Once again it was time for me to edit the truth a little, although technically I
hadn’t
really known her.

“I think I saw her at the event we were at. She should have ID or something in her purse.”

“Her bag is missing.”

That was odd. If this were an ordinary killer I might have said he/she had taken the purse as a trophy but they already had a trophy in the heart. The purse had been nice,
Gucci or Prada
, I thought. It had resale value.

“Think whoever attacked her took it? It would fetch a nice price, but I wouldn’t ever deem this a robbery gone wrong.”

He nodded along with my words.

“The purse would have been a bonus, but it means she’ll have to go down as a Jane Doe until we know…”

“Estelle Gray, she was twenty nine.”

We turned to look at Incarra. She was standing at the mouth of the alley, her eyes set as if she saw something that we couldn’t. Hamilton opened his mouth; I put my fingers up to his lips to keep him silent, then approached my friend.

“Incarra. What do you see?”

“Her,” she said, pointing to the body in the alley. “She’s walking around, watching everything; she’s sad and very angry.”

I put my hand on her shoulder, and she shivered as I used my magic to look out through her eyes. A woman was walking back and forth behind the police gathered around her body, her shirt open, bra torn, a large stab wound to her chest. I sighed a little with relief that the first blow had killed her: she hadn’t felt her heart being ripped out.

It wasn’t like seeing a full living color version; she was pale, almost translucent, and tinged with a blue, liquid look. She was frozen in the moment of her death, so her hair was a mess and she had on only one shoe; she walked around sort of hobbling because of the height difference.

I retreated from Incarra’s mind and took a physical step back. Incarra rounded on me, her eyes wide and full of questions.

“Cassie, what the hell? Why can I see that?”

I bit my lip. “Because you’re an ectomancer,” I said softly, wishing it wasn’t true. It was my fault: she was a sensitive, and I’d brought her into a world where that could trigger a latent psychic talent. Ectomancy wasn’t a popular psychic gift. A lot of ectomancers were drawn from that to necromancy. If they could already see and hear the dead, why not learn to control them?

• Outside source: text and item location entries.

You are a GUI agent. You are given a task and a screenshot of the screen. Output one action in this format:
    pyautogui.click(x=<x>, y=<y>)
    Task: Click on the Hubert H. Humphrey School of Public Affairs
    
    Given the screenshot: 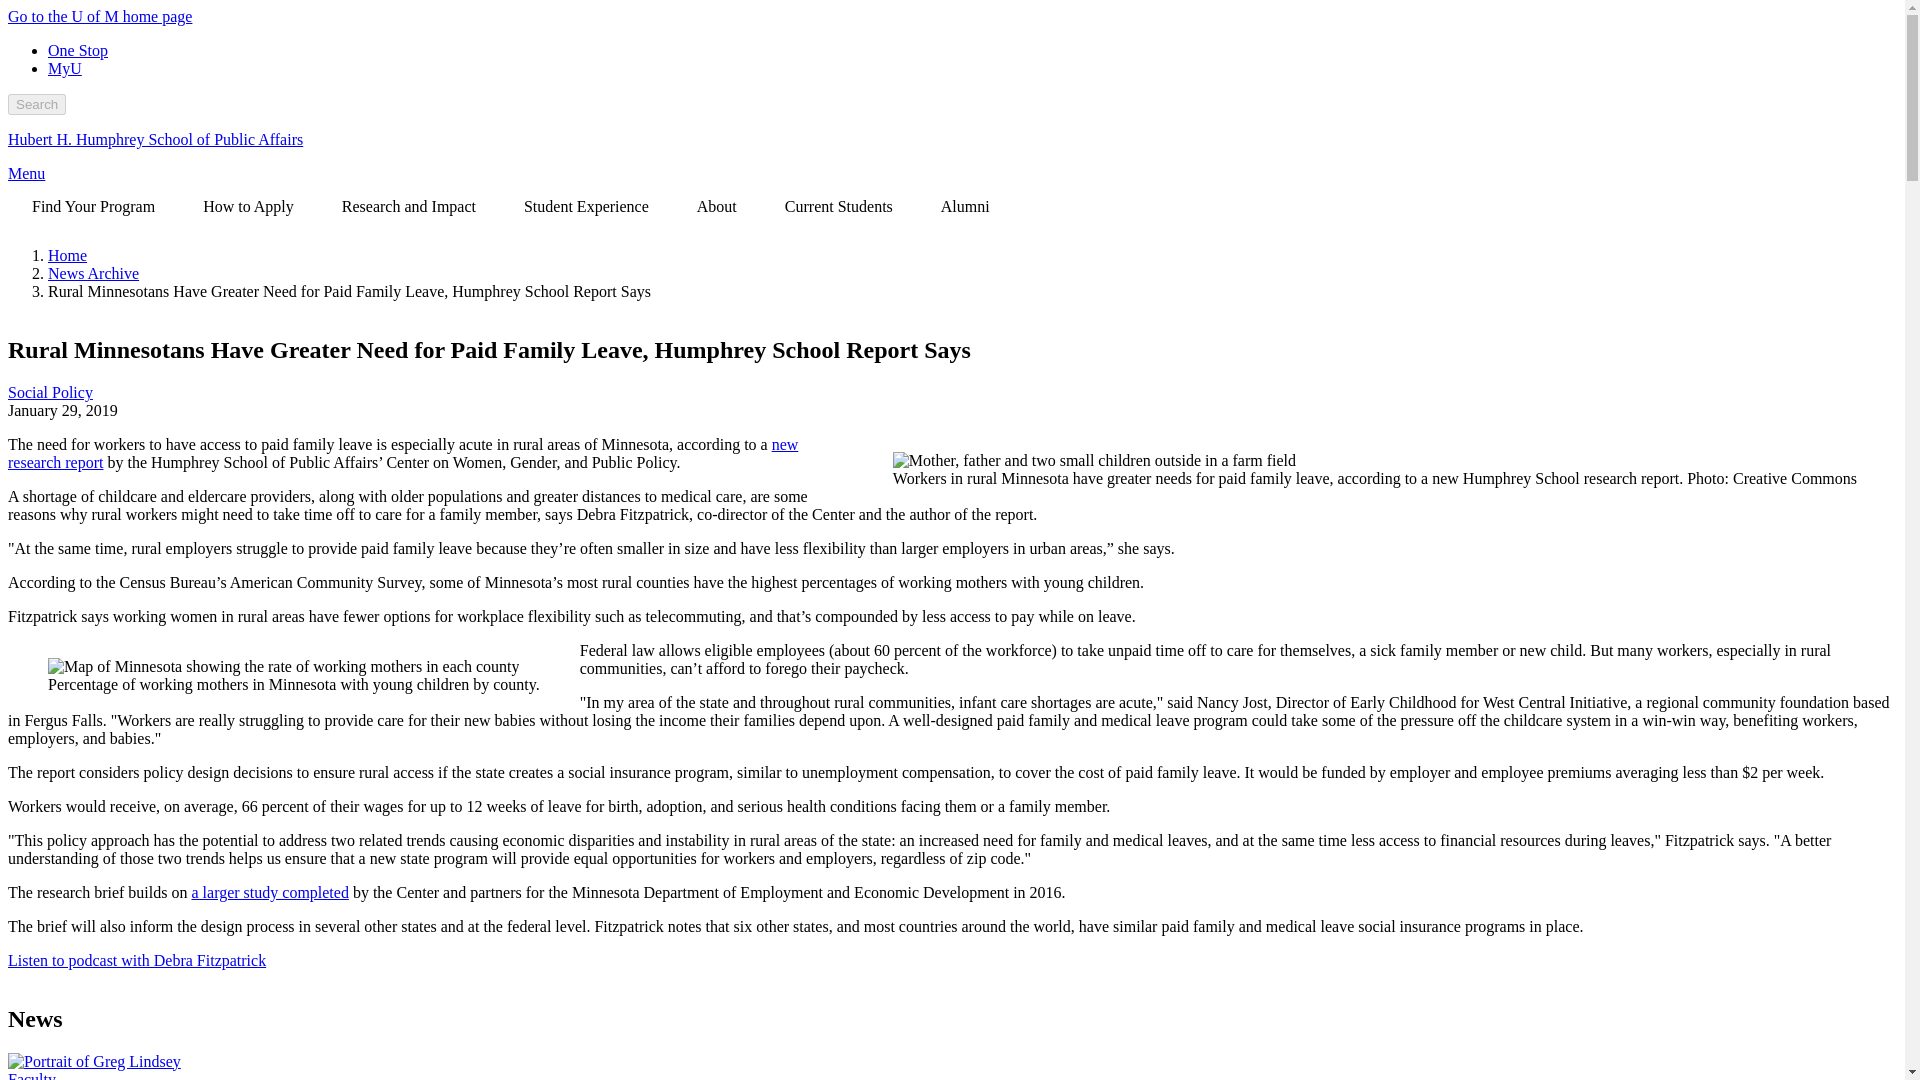 What is the action you would take?
    pyautogui.click(x=155, y=138)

Vampires in particular hated ectomancers because of their potential to become necromancers—the only beings I’d ever heard of who could control every type of walking dead, including vampires.

Chapter Seven

Having to explain the basic properties of ectomancy to both my friend and a homicide detective had not been the end to the evening I had planned. I was trying to do it in the quietest voice possible, in case there was anyone eavesdropping on us. I wanted to get Incarra back to the normal side as soon as I possibly could, get her away from all this. I drew Hamilton off to the side while Incarra sat deep in thought in the open side of his car, digesting everything.

“So, let me see if I’m understanding this right. Your friend can see ghosts?”

“That’s the long and short of it.”

“Ghosts are all walking around us?”

“Not so much, you get your three basic types of spirits. The passed over, those who die without regrets, pass straight over into whatever lies beyond this. Then you get the ones who die but have unfinished business; they wander from place to place, usually connected to somebody. Those are the ones that bother ectomancers the most. The last kind is like this, those that die a violent death. They are trapped in the place of their death until they are avenged or they give it up and cross over.”